[Data contained in a dataset]
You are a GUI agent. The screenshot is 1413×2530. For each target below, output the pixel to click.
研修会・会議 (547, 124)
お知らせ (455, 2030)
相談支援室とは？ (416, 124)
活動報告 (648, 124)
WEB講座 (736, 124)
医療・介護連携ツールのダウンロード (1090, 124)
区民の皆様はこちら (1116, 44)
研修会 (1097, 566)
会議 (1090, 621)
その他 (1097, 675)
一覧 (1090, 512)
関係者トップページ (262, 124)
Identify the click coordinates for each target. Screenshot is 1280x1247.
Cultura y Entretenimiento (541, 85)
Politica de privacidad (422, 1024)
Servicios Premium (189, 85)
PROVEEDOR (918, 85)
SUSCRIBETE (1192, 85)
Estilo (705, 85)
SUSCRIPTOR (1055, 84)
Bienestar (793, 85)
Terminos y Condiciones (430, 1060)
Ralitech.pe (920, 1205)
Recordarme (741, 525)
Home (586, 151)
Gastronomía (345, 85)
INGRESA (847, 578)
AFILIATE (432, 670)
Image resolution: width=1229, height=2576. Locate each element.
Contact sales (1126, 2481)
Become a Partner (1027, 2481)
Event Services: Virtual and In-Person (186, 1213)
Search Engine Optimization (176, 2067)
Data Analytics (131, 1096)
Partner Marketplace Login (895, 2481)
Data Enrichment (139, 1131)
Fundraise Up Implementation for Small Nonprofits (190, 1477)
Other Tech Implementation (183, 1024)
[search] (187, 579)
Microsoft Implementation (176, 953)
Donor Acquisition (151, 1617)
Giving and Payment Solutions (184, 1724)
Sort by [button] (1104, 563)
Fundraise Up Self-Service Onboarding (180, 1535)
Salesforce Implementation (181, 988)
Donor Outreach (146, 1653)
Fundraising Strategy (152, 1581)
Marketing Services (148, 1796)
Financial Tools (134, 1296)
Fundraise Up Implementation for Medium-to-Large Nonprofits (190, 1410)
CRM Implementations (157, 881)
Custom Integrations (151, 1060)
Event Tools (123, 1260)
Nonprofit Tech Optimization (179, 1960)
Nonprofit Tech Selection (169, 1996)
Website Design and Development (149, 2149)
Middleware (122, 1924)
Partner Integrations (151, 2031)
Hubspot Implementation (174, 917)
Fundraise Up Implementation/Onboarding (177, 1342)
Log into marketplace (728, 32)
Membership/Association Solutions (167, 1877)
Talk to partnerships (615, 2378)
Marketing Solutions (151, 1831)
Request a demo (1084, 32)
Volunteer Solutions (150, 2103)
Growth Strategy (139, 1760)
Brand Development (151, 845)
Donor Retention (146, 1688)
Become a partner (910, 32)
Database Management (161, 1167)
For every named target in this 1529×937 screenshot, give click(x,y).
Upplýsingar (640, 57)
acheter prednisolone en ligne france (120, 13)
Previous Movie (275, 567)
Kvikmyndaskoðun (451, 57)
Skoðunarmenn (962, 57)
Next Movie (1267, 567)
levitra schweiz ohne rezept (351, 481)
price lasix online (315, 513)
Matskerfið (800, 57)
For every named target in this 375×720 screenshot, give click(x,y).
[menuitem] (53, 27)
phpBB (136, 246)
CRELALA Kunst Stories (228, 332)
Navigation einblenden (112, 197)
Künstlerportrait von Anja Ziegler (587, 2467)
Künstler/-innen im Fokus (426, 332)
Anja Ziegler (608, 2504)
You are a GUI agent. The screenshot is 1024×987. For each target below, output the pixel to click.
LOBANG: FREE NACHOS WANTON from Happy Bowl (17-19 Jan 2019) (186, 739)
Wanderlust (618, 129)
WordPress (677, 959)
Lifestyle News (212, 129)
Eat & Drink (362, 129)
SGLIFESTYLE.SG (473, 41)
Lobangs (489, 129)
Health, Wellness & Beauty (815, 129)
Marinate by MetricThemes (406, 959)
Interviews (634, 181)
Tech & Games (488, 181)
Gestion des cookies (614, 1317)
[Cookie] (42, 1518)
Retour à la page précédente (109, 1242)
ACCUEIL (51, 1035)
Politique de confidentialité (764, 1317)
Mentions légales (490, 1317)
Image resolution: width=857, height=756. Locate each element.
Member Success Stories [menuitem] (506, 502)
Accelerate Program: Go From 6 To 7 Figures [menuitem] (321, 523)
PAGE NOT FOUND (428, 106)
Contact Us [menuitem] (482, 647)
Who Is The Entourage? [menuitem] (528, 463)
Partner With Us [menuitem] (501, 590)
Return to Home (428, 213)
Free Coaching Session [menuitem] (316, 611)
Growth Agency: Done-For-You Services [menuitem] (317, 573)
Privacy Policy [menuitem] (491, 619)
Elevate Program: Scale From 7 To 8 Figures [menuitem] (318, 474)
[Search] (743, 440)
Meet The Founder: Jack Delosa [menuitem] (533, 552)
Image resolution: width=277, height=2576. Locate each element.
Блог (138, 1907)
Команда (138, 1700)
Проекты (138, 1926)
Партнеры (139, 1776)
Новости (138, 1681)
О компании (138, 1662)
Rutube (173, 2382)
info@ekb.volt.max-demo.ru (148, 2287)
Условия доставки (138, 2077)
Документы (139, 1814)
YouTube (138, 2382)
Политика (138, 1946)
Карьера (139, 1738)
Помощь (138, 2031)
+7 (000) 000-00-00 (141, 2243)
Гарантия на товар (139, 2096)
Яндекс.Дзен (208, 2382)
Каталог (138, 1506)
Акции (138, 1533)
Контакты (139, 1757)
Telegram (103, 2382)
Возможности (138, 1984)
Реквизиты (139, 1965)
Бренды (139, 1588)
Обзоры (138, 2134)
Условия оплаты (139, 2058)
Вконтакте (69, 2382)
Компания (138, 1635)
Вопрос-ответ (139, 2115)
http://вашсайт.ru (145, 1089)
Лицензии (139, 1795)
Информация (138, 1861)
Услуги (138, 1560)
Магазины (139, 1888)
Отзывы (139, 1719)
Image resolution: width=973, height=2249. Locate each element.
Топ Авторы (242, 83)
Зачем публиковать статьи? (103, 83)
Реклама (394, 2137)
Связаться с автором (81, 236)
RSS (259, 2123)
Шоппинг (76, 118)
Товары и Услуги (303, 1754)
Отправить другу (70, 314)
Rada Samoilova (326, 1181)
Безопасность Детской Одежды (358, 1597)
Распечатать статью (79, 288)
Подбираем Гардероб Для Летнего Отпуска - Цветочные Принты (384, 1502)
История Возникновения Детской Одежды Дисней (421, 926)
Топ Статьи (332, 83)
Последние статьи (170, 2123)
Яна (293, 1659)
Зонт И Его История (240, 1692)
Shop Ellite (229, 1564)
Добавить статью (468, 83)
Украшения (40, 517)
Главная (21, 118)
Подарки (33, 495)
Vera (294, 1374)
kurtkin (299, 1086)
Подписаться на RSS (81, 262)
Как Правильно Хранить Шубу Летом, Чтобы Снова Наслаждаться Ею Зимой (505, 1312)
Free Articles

Prompt: Copy the lines of the data above verbatim, starting with the line that contains "Politique de confidentialité (764, 1317)" and ending with the line that contains "Meet The Founder: Jack", inclusive.

Task result:
Politique de confidentialité (764, 1317)
Mentions légales (490, 1317)
Image resolution: width=857, height=756. Locate each element.
Member Success Stories [menuitem] (506, 502)
Accelerate Program: Go From 6 To 7 Figures [menuitem] (321, 523)
PAGE NOT FOUND (428, 106)
Contact Us [menuitem] (482, 647)
Who Is The Entourage? [menuitem] (528, 463)
Partner With Us [menuitem] (501, 590)
Return to Home (428, 213)
Free Coaching Session [menuitem] (316, 611)
Growth Agency: Done-For-You Services [menuitem] (317, 573)
Privacy Policy [menuitem] (491, 619)
Elevate Program: Scale From 7 To 8 Figures [menuitem] (318, 474)
[Search] (743, 440)
Meet The Founder: Jack Delosa [menuitem] (533, 552)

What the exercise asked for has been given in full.